Science has proven that nightmares occur as often as once a month on average. However, children under the age of five seem to be free of the occurrence. In other stages of life, nightmares occur as follows: they are most common in young children, occurring on average once per week, and very common in adolescents. The rate decreases in adults 25 and older.

Nightmares happen during REM sleep. This phase of sleep grows longer toward the later part of the dream cycle. So science tells us that the majority of nightmares occur between the middle of the night and the time we arise in the morning.

Some excellent techniques for reducing the stress of nightmares are writing them down in detail, or creating a different (and happier) ending. Other methods include talking to the major characters in the nightmare and asking them what they are attempting to do. The major idea is to calm yourself down, and to relax – so that you can better understand what your dreams are trying to tell you.

Sometimes nightmares occur when the psyche is trying to communicate something you should face up to in real life, but are just not “getting.” A reoccurring nightmare will try to present you with these “facts.”

Nightmares do not cause any physical harm, other than disturbed sleep. However, if a nightmare is just “stuffed down” into the psyche without resolution, we may find ourselves becoming very moody, depressed or irritable the next day.

Surprisingly, many people are not disturbed at all by their nightmares, but rather find them very fascinating. These people tend to dismiss their nightmares as “just dreams.” This viewpoint, according to researchers, clearly illustrates that the way we view our nightmares is more important than the nightmares themselves.

So next time you find yourself with that awful feeling of fear in your stomach, after waking up in the middle of the night – get up! Walk around, and try to fill your mind with positive thoughts. Then sit down, record that dream and consider what it might have been trying to tell you.

Has anyone had any nightmares they would like to share? Tell us here.

2 thoughts on “What Your Nightmares Mean

  1. Tara Keehn

    I have had vivid nightmares of being tortured my whole life. I am not an abuse vicitm. Had a pretty normal life. My earliest torture dream was sitting next my Mom at the dinner table, and a lady coming in and strapping my hands to the table, and placing plates under my hands, and pouring boiling water over my hands until my flesh was cooked, raw, and falling off. I was about 8, and my concern was I would not be able to draw.

    Last night, which prompted me to look up nightmares of torture (and how I came across this site), I had a dream where I was watching a scene, like in a movie. A rich woman was talking to her husband, and they left a hotel room for the evening. Then it (my dream) shoots to the other room, where a man is being killed (by desire of the man who just left) by his head being dipped in acid. All of a sudden, I am that man, and my head is being dipped in acid. They bring me up, and then my 9 year old son has a sledge hammer and is beating my head in.

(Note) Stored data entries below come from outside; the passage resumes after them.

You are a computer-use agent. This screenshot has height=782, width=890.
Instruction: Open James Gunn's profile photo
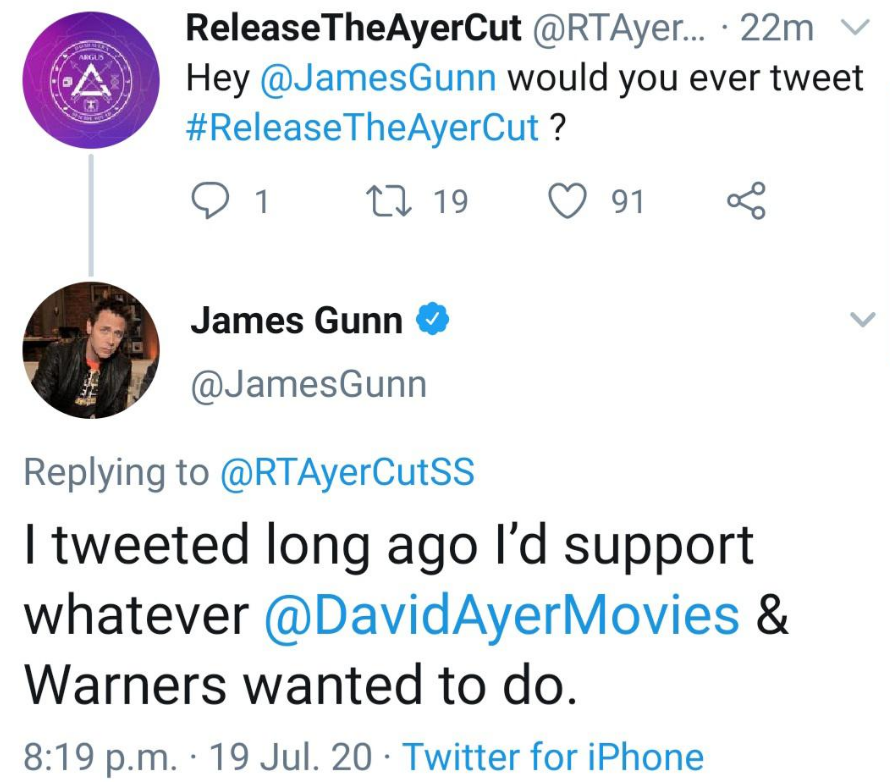click(91, 350)
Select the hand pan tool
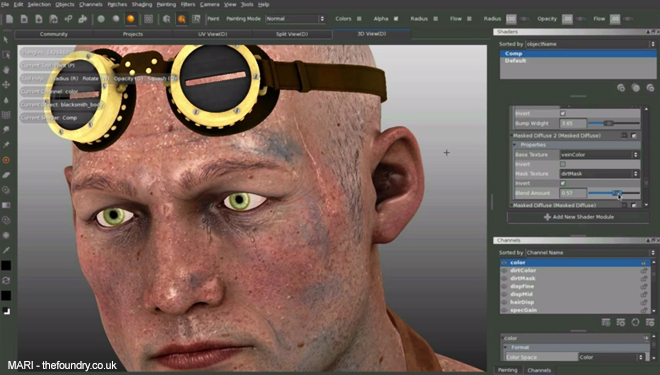 point(6,69)
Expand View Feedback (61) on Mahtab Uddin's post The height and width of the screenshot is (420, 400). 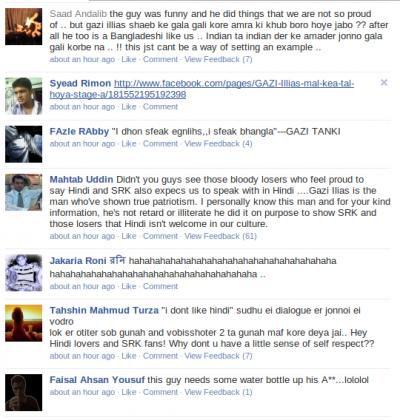point(221,236)
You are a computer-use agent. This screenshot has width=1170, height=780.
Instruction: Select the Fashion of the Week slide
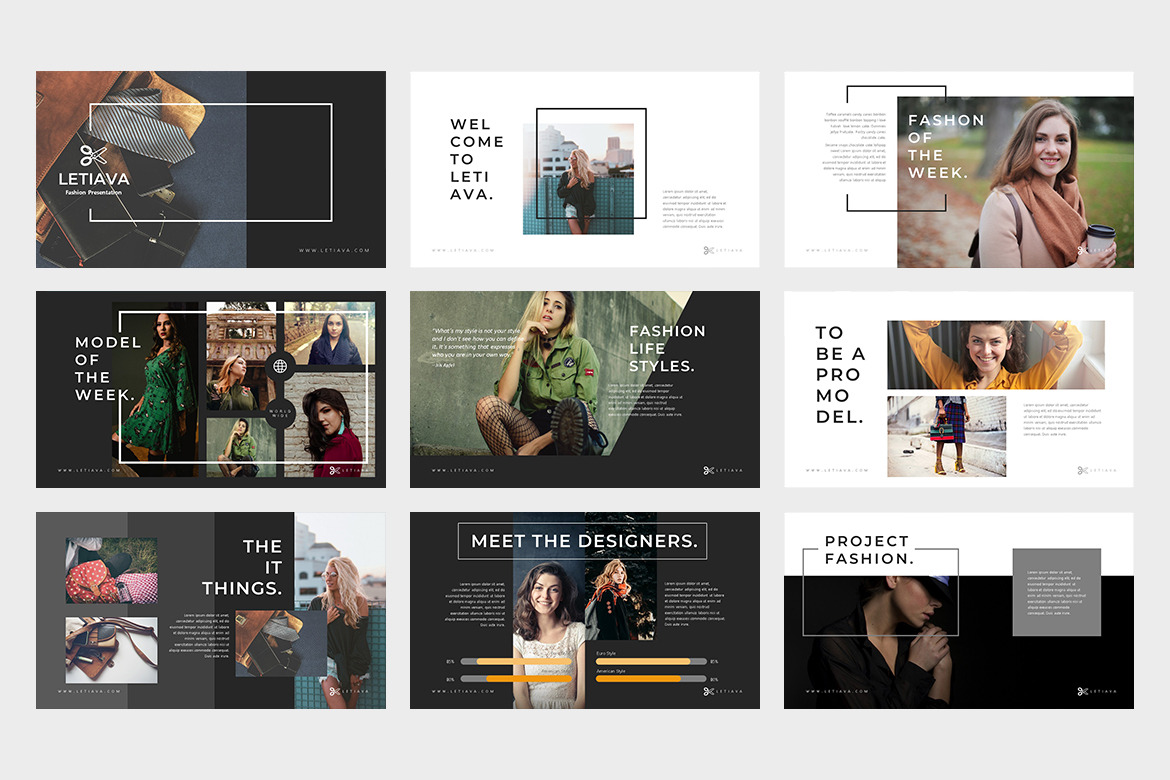coord(958,169)
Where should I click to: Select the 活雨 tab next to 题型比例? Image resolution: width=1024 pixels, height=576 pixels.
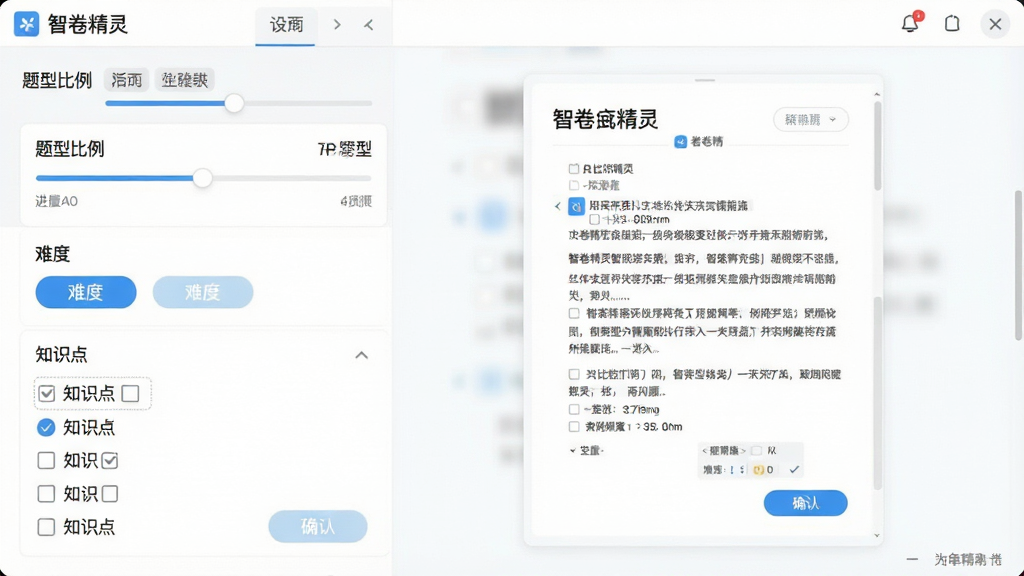pyautogui.click(x=127, y=80)
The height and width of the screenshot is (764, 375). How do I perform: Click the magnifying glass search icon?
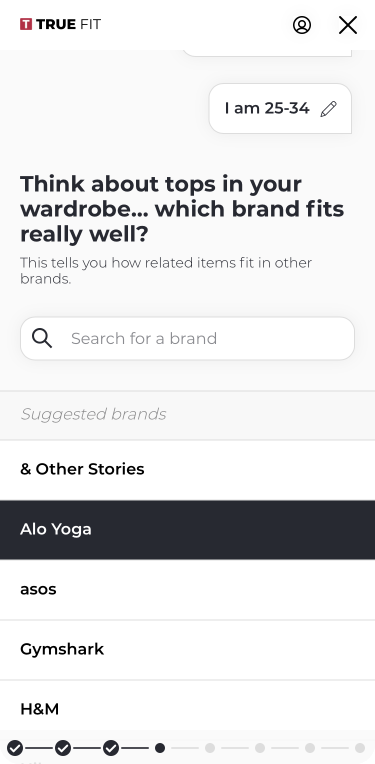[x=42, y=338]
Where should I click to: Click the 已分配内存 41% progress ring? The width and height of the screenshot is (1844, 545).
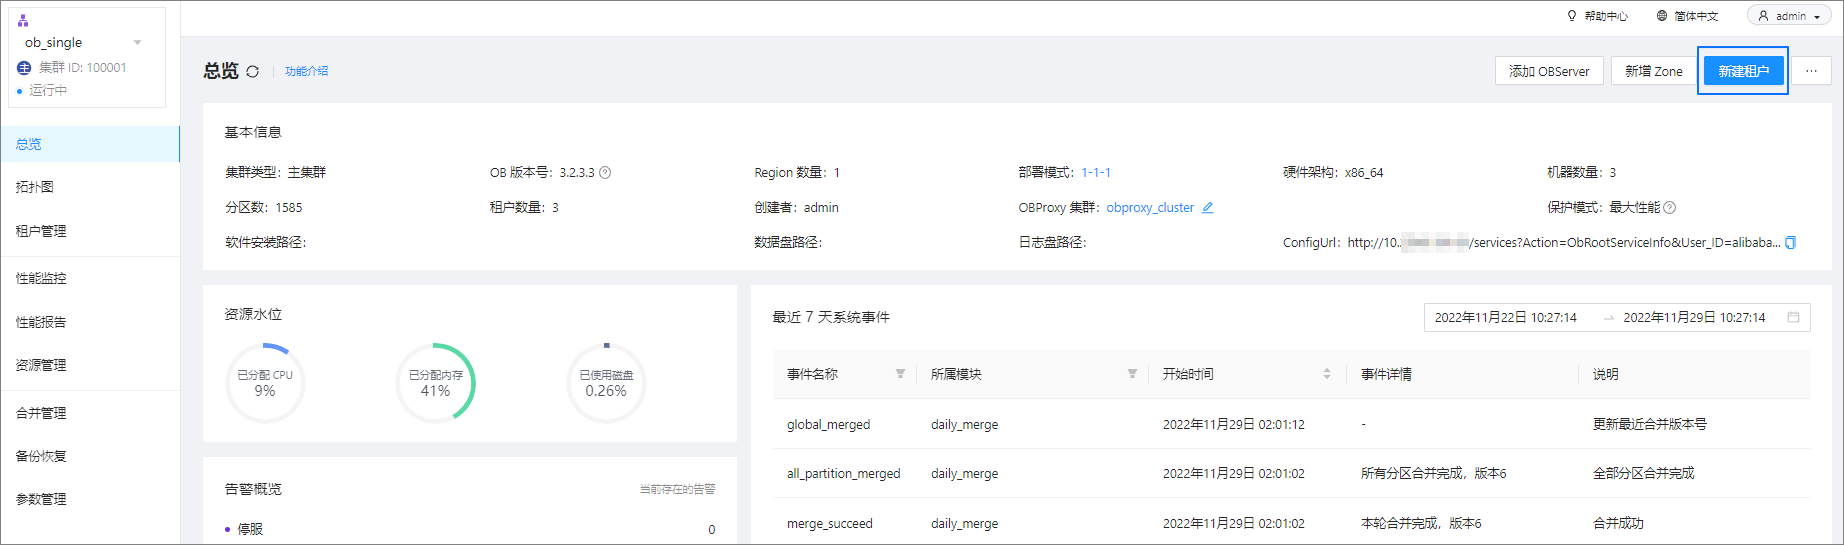point(436,383)
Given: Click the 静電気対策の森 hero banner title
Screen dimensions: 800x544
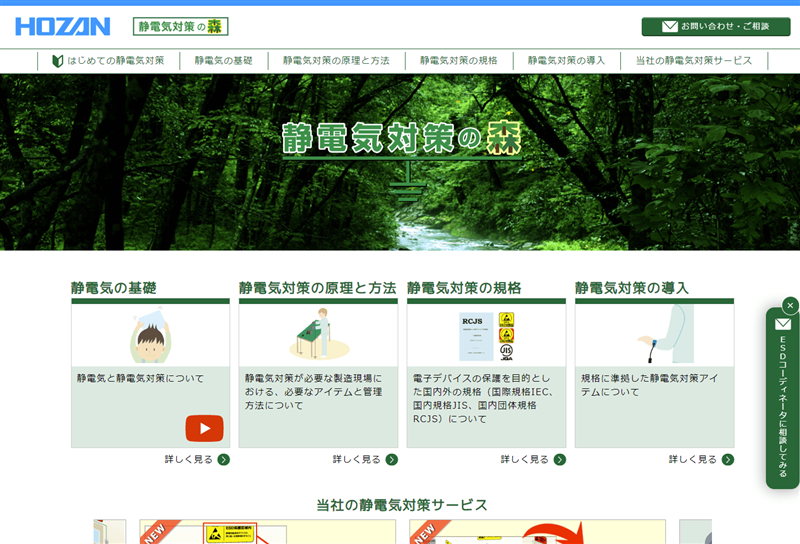Looking at the screenshot, I should pyautogui.click(x=400, y=140).
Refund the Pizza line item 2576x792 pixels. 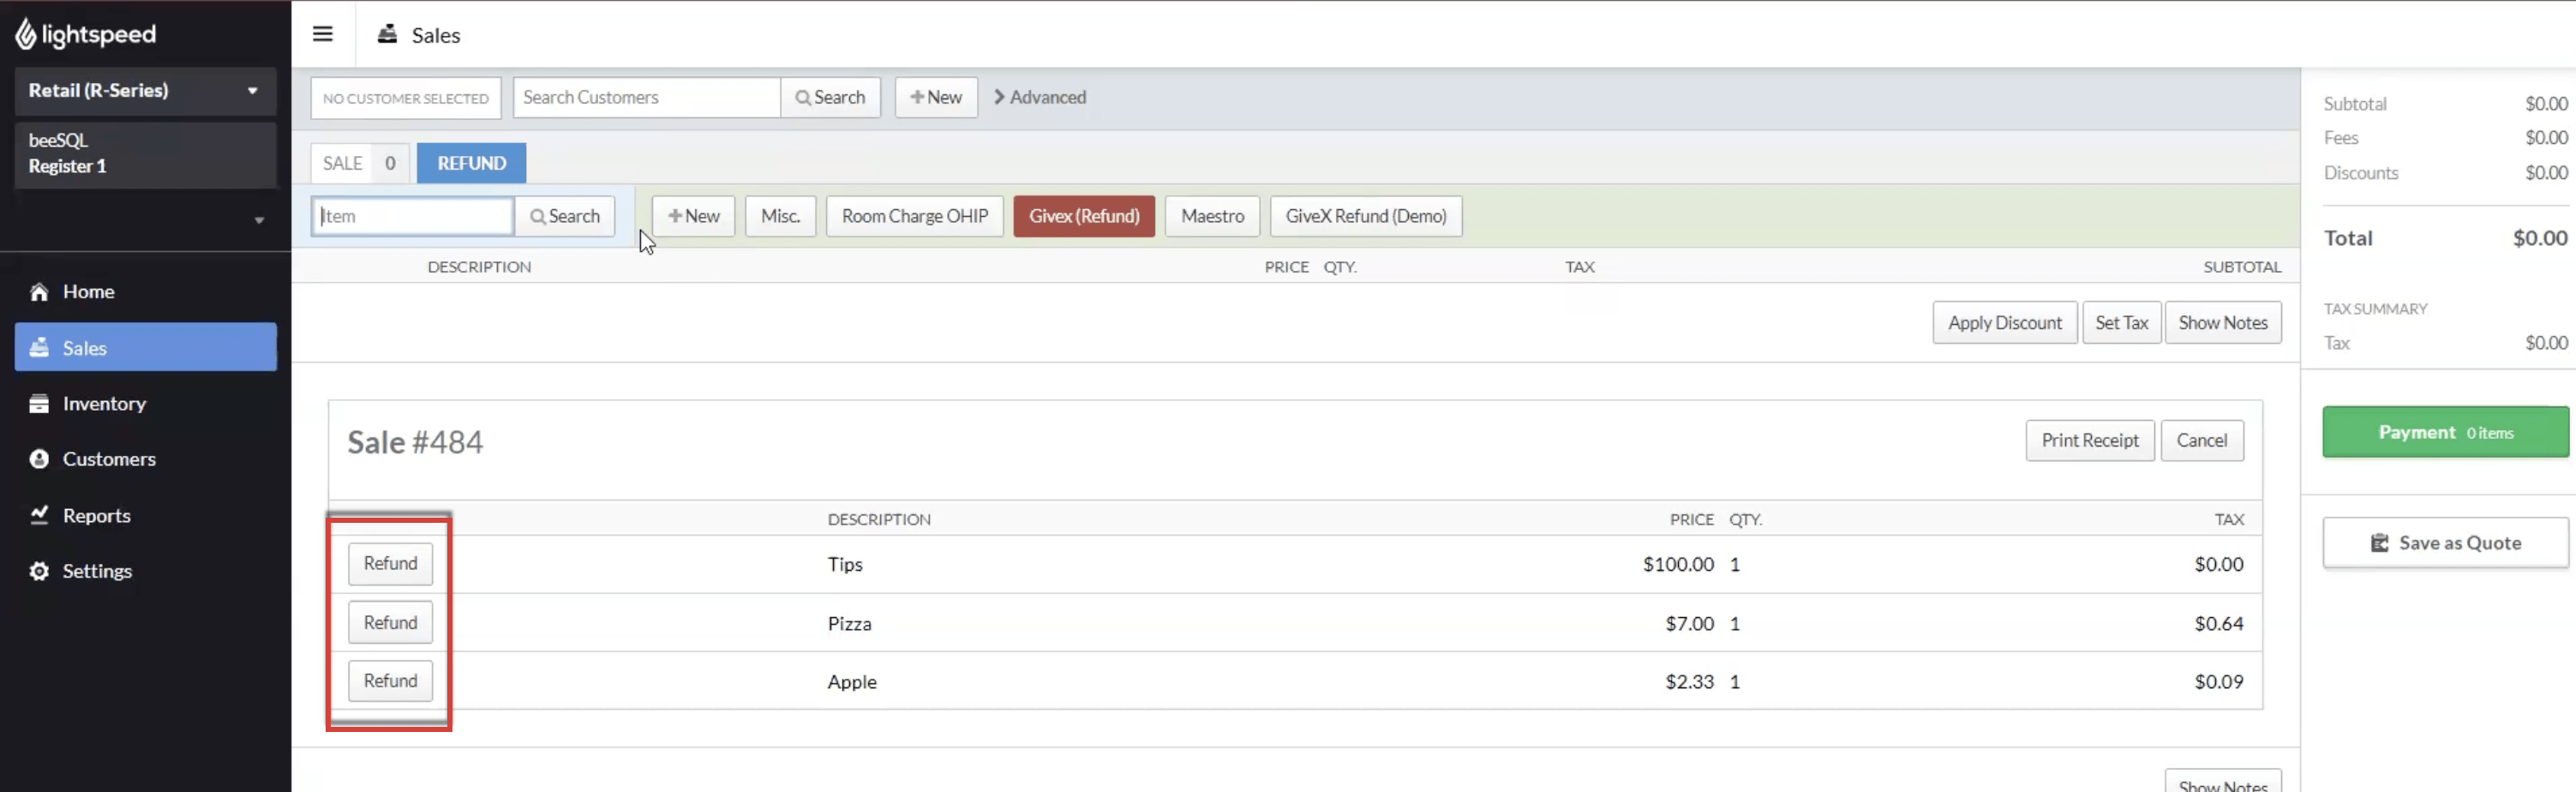coord(390,622)
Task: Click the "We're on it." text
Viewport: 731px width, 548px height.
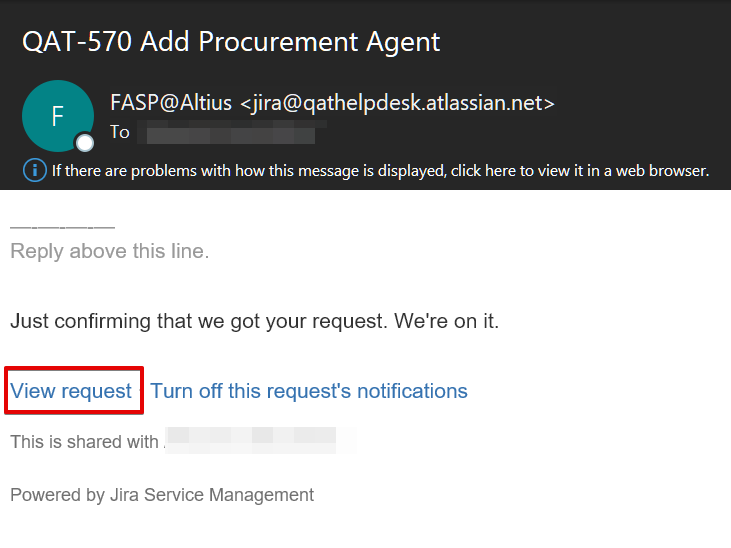Action: coord(447,321)
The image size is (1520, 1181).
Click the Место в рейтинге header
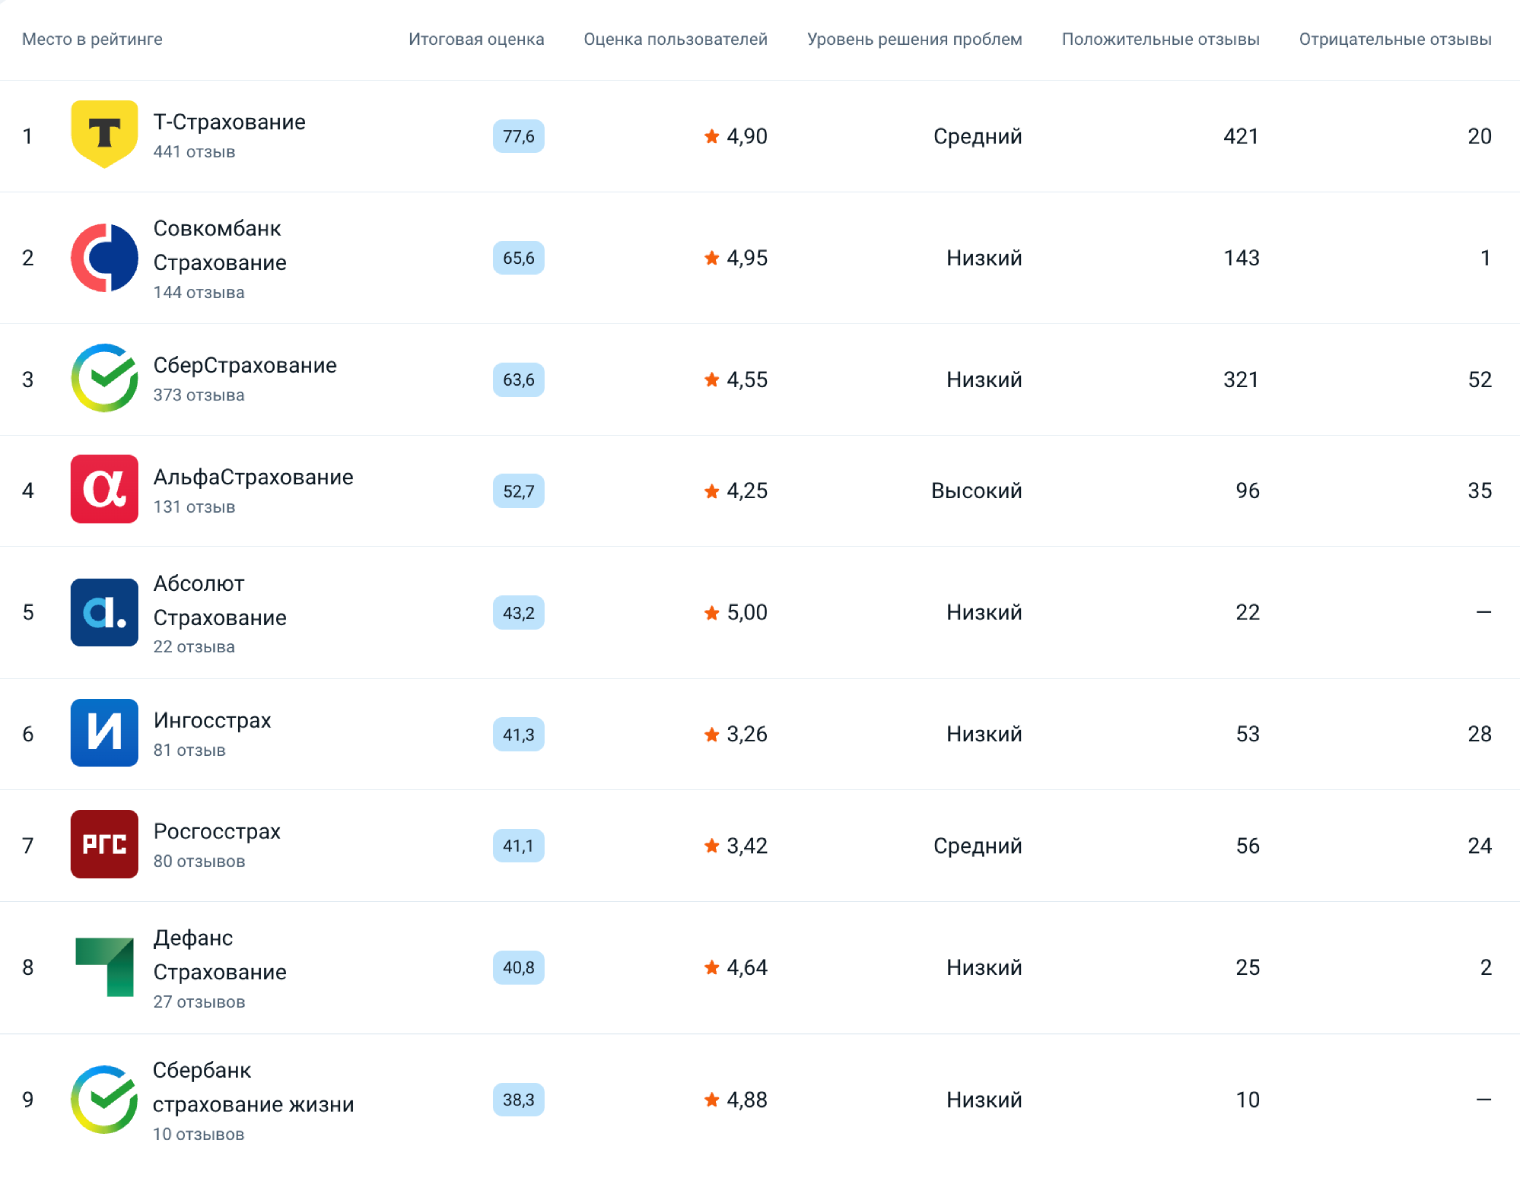92,39
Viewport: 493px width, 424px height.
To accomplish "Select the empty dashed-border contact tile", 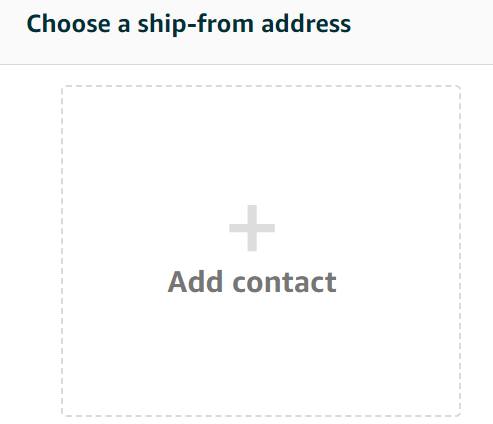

    I have a good relationship with my son. I don’t do drugs. This is a weird freakin’ dream.

  2. Melissa

    In my dream I was being chased by a mummy in a maze and I was running in the middle of the maze where the maze starts. The mummy kept chasing me and when I went in the middle of the maze there was a treasure case and it was filled with gems that I didn’t even know that there was a treasure case there. Then I started trying to get the gems and that was the reason why the mummy was chasing me in the fisrt place and the reason the mummy was chasing me was because the mummy didn’t want me to get the treasure case. I kept trying to grab the treasure case, but I couldn’t because the mummy was right behide me and I couldn’t get free from the mummy and there was no escape and then the nightmare ended.